** DATASET EXCERPTS follows **

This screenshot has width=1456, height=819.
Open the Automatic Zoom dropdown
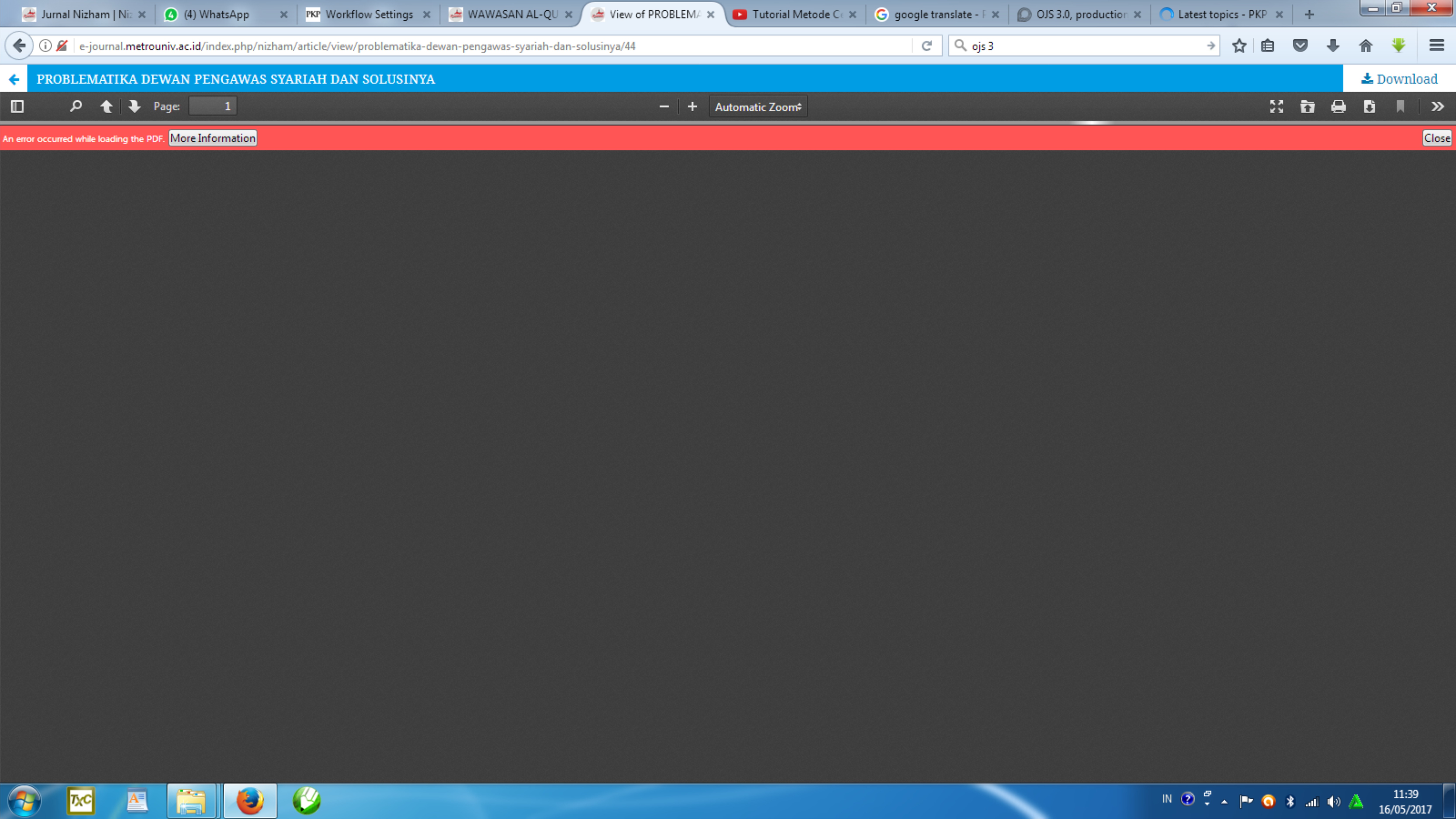[x=757, y=106]
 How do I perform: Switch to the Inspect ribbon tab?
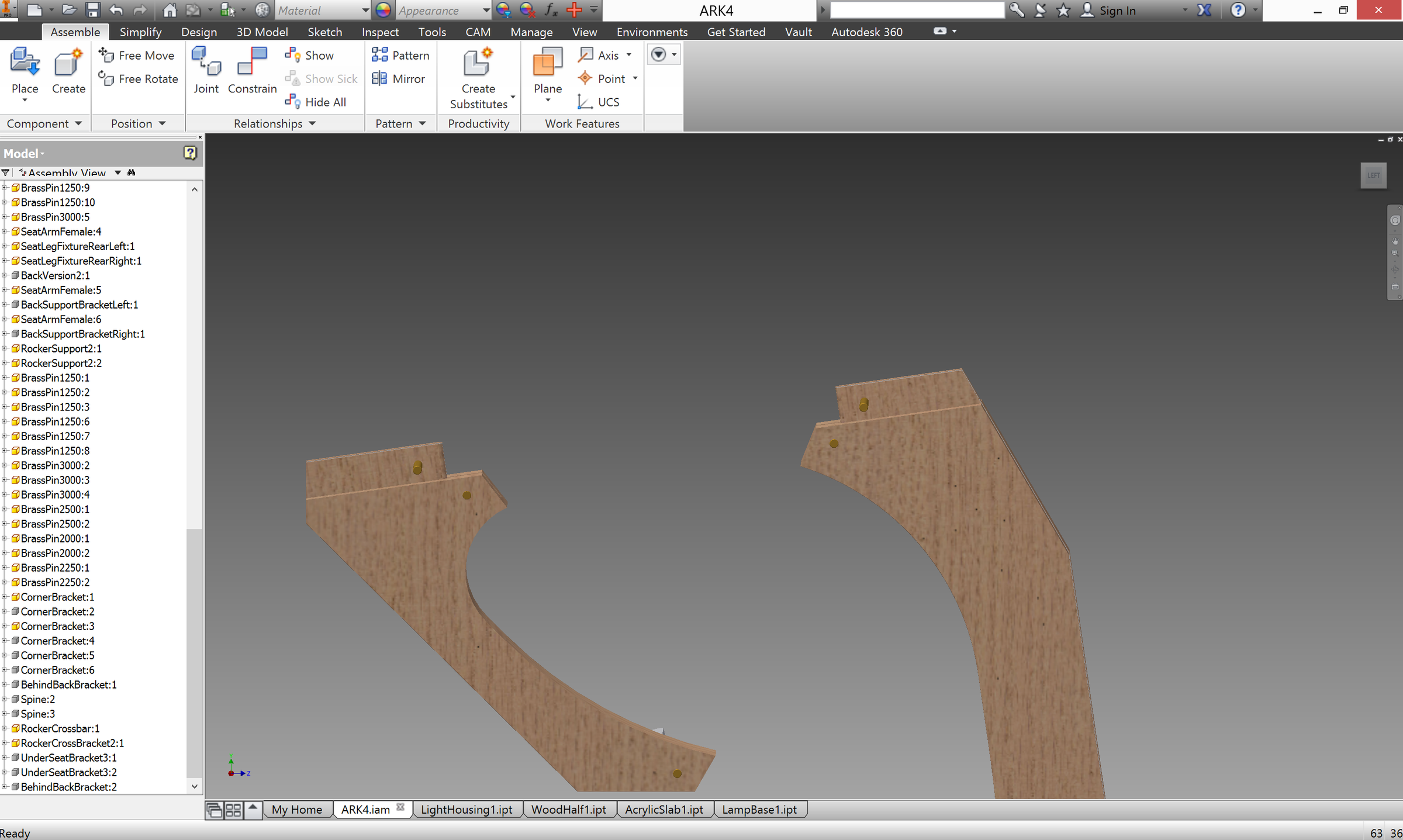379,32
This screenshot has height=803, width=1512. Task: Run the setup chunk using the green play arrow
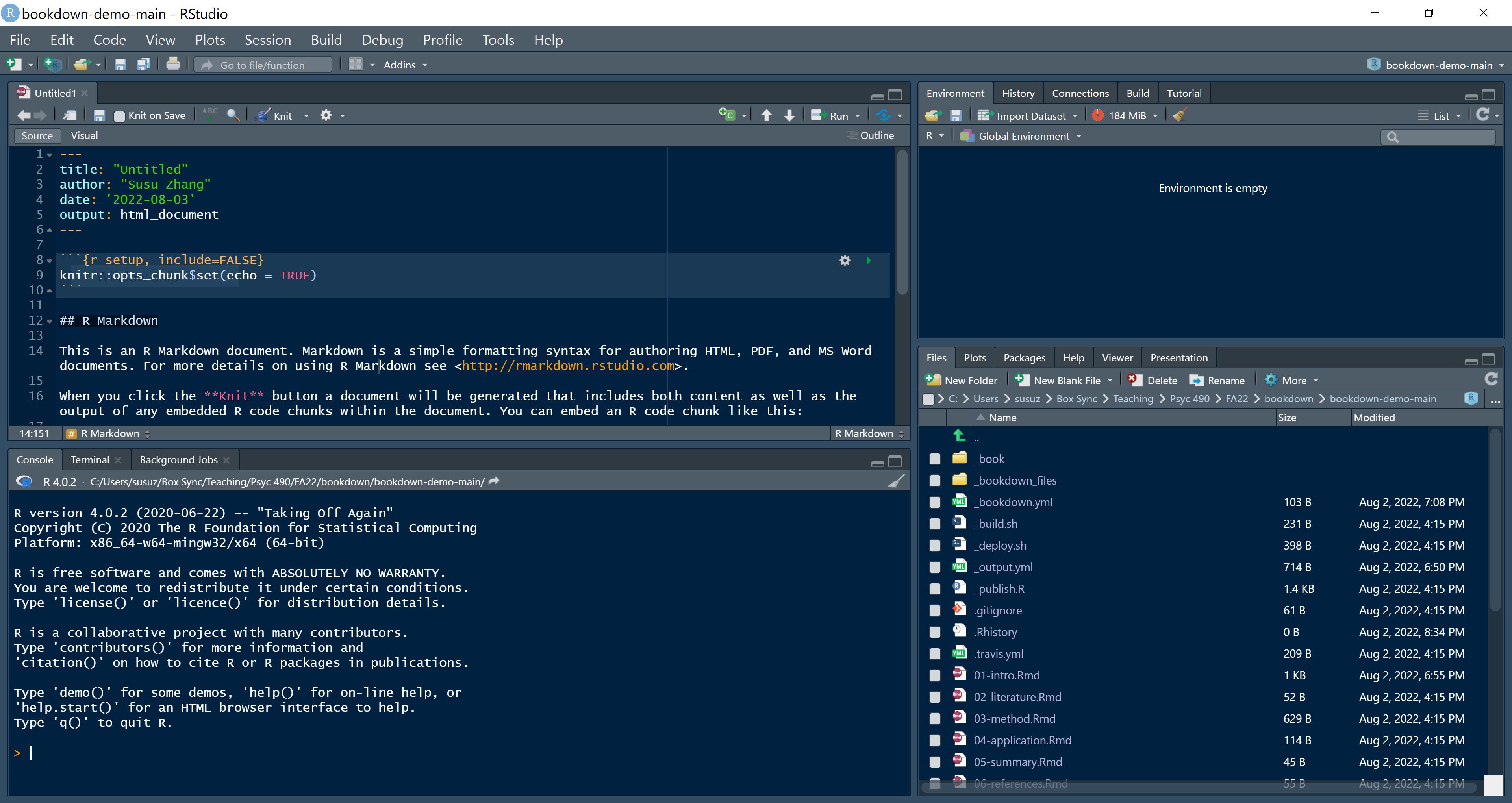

** End of DATASET EXCERPTS **

[WHAT IS BEING ASKED] Copy every record exactly as it appears, apart from any pictures.

[EXERCISE ANSWER]
This screenshot has width=1456, height=819.
Open the Automatic Zoom dropdown
[x=757, y=106]
 How do I perform: Switch to the Inspect ribbon tab?
379,32
This screenshot has height=803, width=1512. Task: Run the setup chunk using the green play arrow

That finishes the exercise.